Maintenance: what owning the projects costs

The honest line items, annualized. System updates: a monthly apt upgrade and the occasional PiVPN update, ten minutes with coffee. Certificate and key hygiene: WireGuard’s keys don’t expire, but revoking a lost phone’s profile takes one command, worth practicing before you need it. The SD-card reality: cards die; back up the config directory once after setup (one tar command) and a dead card becomes a twenty-minute restore instead of a rebuild. And the IP watch: if your ISP changes your home address often, the DDNS client is the component to monitor, since every remote connection depends on it resolving correctly.

Total honest burden: an hour or two per year after the build evening, which is the price of owning infrastructure instead of renting it. Households that find that price wrong should buy the commercial-only setup with zero shame; this page exists for the ones who find it fun.

(Pi hardware moves fast; the project pattern doesn’t. Whatever board generation you’re holding, the gateway, server and Pi-hole trio above maps onto it, with throughput as the only spec worth rechecking against your line speed.)

Few purchases teach more networking per dollar; the VPN projects are simply the most immediately useful chapter of the curriculum.

(Community resources carry what this overview can’t: PiVPN’s docs, the OpenWrt wiki and the provider Linux guides are the canonical references when a step drifts from any article’s snapshot.)

Gift idea footnote, sincerely: a Pi with PiVPN preconfigured is the rare present that teaches the recipient networking while solving their hotel-Wi-Fi problem. The documentation does the support calls for you.

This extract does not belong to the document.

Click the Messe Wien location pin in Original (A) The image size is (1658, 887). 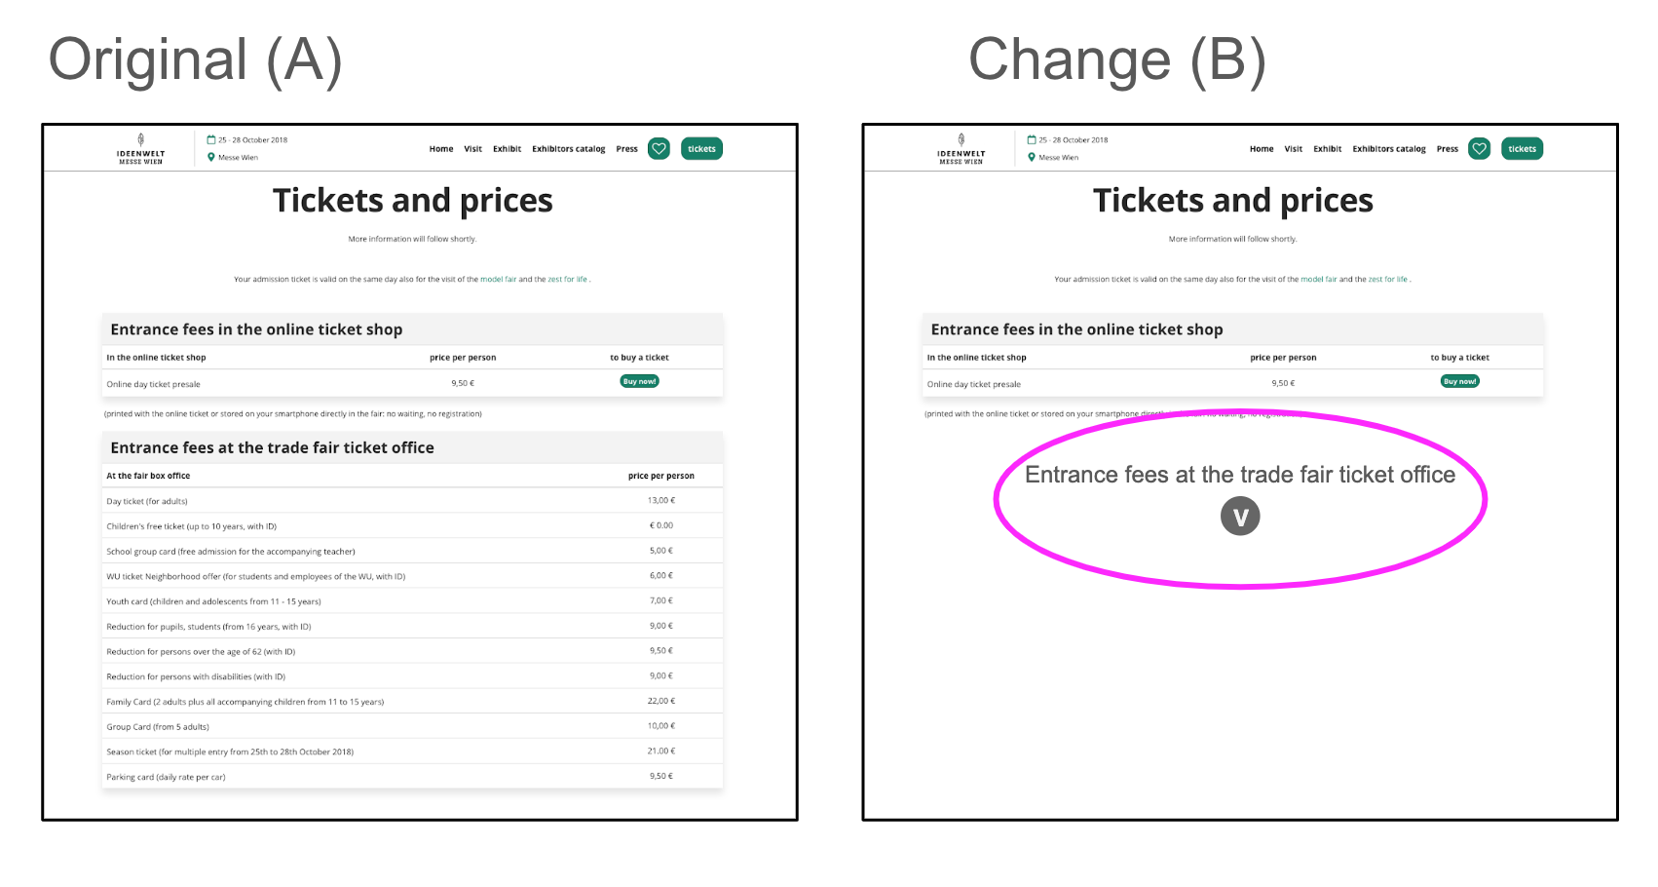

Want to compare all VPNs side by side? Check our full VPN comparison table with scores across 18 criteria.

Our verdict

A Raspberry Pi earns its place in the VPN story three ways: gateway for the devices apps can't reach, personal WireGuard server for the road back home, and Pi-hole companion for network-wide blocking. It replaces a commercial VPN for self-access and complements one for everything else; the pairing, not the rivalry, is the mature setup. As home-lab projects go, this one pays rent from week one, which is more than most pizzas can say.